## PROBLEM TO WORK ON
Take each line from the entries that holds "agent" and copy it out.

## DATASET ENTRIES
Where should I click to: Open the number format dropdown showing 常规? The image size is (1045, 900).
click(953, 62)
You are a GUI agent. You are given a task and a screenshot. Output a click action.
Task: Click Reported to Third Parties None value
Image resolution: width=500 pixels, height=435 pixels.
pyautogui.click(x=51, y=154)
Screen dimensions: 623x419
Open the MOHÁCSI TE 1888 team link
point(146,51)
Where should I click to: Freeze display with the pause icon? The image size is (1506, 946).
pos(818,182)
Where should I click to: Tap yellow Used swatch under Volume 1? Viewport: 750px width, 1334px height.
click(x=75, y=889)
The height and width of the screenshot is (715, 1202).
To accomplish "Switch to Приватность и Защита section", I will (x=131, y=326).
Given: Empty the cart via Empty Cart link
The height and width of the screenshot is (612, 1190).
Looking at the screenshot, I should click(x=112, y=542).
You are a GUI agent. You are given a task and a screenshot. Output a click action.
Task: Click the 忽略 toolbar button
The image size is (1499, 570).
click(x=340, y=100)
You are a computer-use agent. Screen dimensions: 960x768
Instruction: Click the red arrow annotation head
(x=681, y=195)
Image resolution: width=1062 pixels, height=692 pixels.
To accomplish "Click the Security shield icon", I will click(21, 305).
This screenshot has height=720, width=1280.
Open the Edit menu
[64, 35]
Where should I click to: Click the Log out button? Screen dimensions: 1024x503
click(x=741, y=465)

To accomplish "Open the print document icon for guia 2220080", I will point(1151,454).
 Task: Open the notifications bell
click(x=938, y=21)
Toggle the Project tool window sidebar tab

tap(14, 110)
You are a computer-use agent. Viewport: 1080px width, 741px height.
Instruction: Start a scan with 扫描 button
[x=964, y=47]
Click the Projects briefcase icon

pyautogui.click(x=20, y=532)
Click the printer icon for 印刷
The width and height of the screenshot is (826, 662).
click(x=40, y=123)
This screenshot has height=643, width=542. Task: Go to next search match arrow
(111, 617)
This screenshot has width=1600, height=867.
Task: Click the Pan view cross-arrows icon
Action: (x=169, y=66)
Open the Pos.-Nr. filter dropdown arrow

## TASK SOLUTION
You are a GUI agent. You are given a task and a screenshot. Output a click action.
You are a GUI agent. You are given a task and a screenshot. Output a click action.
You are a computer-use agent. Screen dimensions: 960x768
You are a computer-use agent. Viewport: 1080px width, 741px height.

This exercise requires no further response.